大神官の首は、まるで胴のように膨れ上がっていた。
「か……神……か………………ッ!!」
パァン
最期の祈りもままならず――大神官の身体は、聖魔法の光を放ちながら弾け飛んだ。
残った2本の足が、ぱたりと石畳に倒れて煙を上げた。
マリィを利用し、自分の権能を超えた力を振るおうとしたその傲慢――。
それが大神官の運命を決めた。
「魔王様」
気づけば、ギンロウが隣りに立っている。
「こちらも片がつきました。お怪我の方は……」
「あのオッサンに比べりゃマシだよ」
キースは石畳に転がっている、大神官の足を指さした。
「それよりマリィだ」
傷ついた足を引きずりながら、マリィが座っている輿へと近づいた。
豪奢な装飾がなされ、レースのかかった白い輿の中で、マリィは静かに座っている。
目の前で行われた戦闘――凄惨な出来事など、何ひとつ知らないというふうに。
光のない目は、何も映してはいなかった。
美しい人形のように、ただそこにあるだけだ。
「………………」
その頭の上で、陽の光を受けて輝く【冷徹の冠】――。
キースはマリィの頭から、そっとそれを外した。
――マリィの瞳に光は戻らない。
「やっぱり、そう簡単にはいってくれないか……」
キースはため息をつき、傷ついた足に力を入れて、マリィを抱きかかえた。
「………………」
広場にいた群衆たちは、もうひとりも残ってはいない。
聖都の中心である広場は、敷き詰められた石畳が砕かれ、聖騎士たちの死体が散乱している。
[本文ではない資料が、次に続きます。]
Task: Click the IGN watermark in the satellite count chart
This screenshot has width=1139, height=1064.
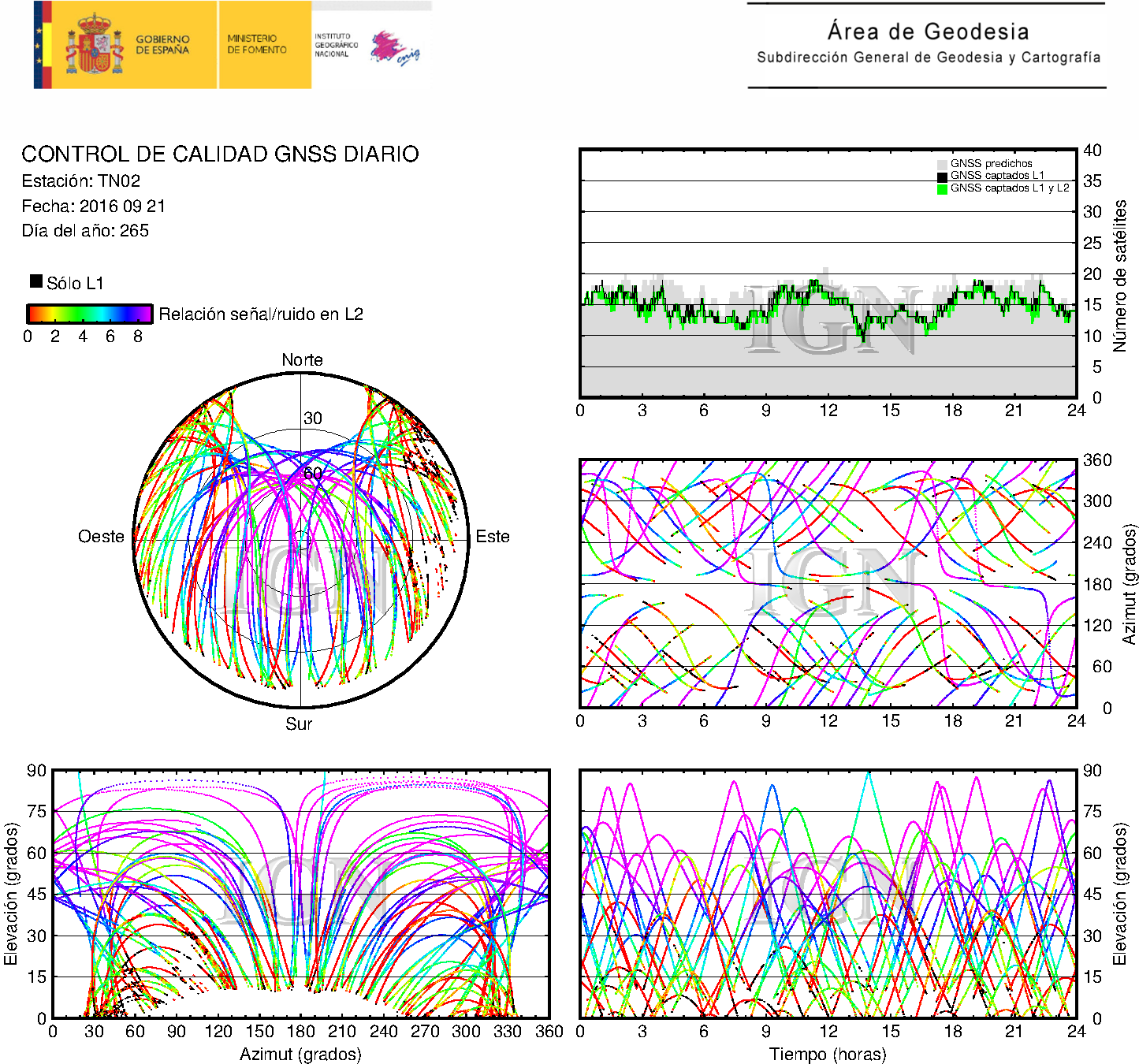Action: click(832, 319)
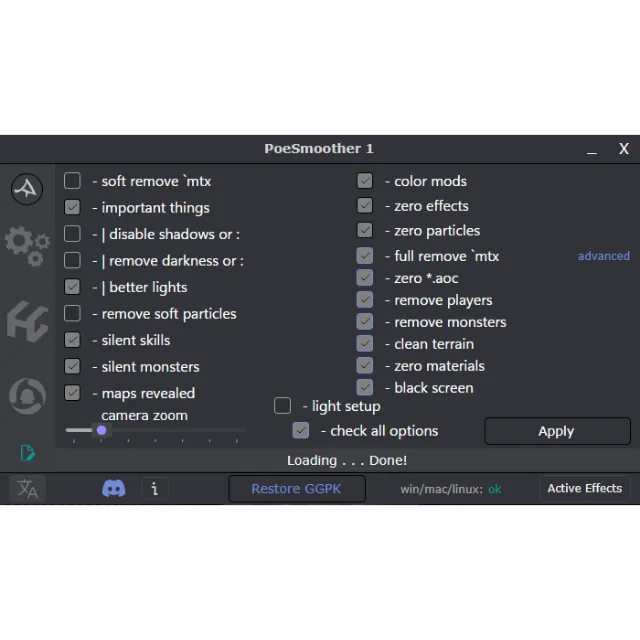This screenshot has height=640, width=640.
Task: Toggle the check all options checkbox
Action: pos(301,431)
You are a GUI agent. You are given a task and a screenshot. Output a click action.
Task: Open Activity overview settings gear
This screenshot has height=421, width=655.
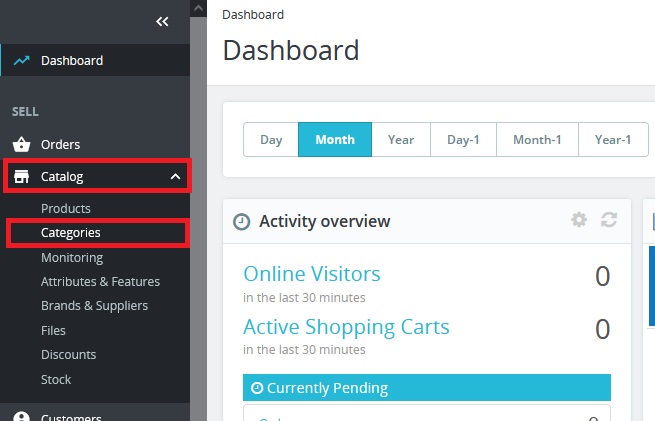coord(579,220)
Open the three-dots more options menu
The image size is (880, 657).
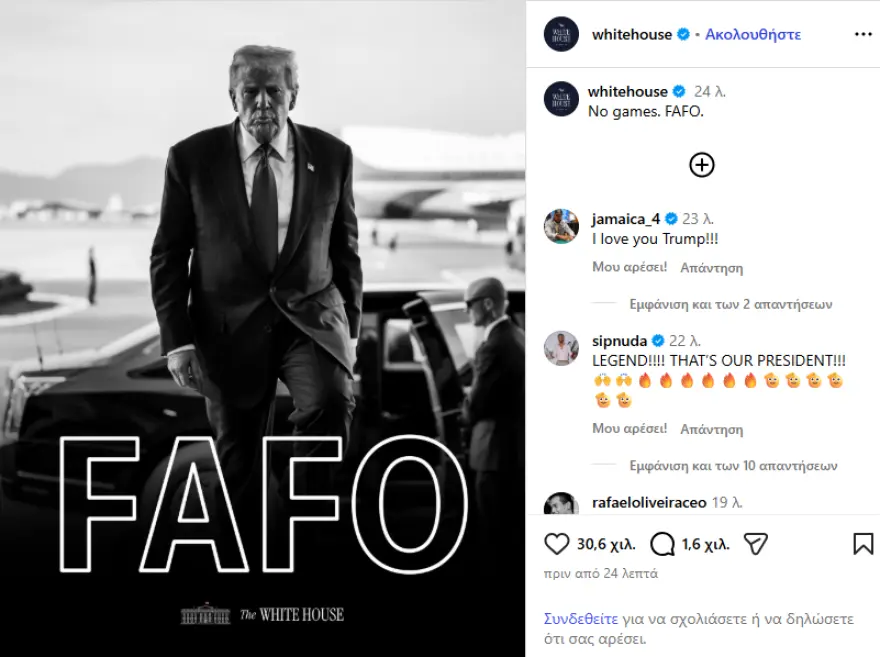pyautogui.click(x=863, y=34)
破壊された噴水から漏れる水が、聖騎士たちの血と混じり合っていた。
「…………行こう」
「はっ」
マリィを抱えたキースは、ギンロウを連れて広場から立ち去ろうとした――そのとき。
「ま……待ちなさい……!!」
目の前に、ローズが立っていた。
真っ青な顔で、足をガクガク震えさせながら、両手を広げている。
少女は、聖騎士と大神官を殺し、マリィをさらおうとしている魔王に、たったひとりで立ち向かっているのだ。
誰もいない広場で、聖騎士たちの死体が転がっているその場所で。
それに、どれだけの勇気が必要なことか。
「………………」
キースは、涙をためたローズの目を見て言った。
「……騙してすまなかった。ウィジカという女性は、遠いところで亡くなった」
それを聞いて、ローズはくちびるを震わせた。
「簡単ではあるが、埋葬した。もちろん、それが君へのつぐないになるとは思っていない」
「マリィをどうするつもりなの……?」
キースは光を失ったマリィの目を見下ろした。
「責任はすべて俺にある。俺がなんとかしなきゃならない」
マリィの目から、再びローズに視線を戻す。
「君にひとつだけ、約束できることがある」
ローズの目を見たまま、キースは言った。
「何があっても、俺はマリィの味方だ……」
「………………」
ローズは青ざめた顔で、黙って道を開けた。
キースはマリィを抱え、ギンロウを連れて、大通りをまっすぐ歩いていく。
誰もが建物に避難し、じっと身をひそめていた。
静かな大通りに、風が吹き抜け、落ち葉が小さく舞う。
背後で、ローズが泣き出す声が聞こえたが、キースは振り向かなかった。
キースの靴音と、ギンロウの金属質な足音が、雨戸の閉め切られた壁に反響した。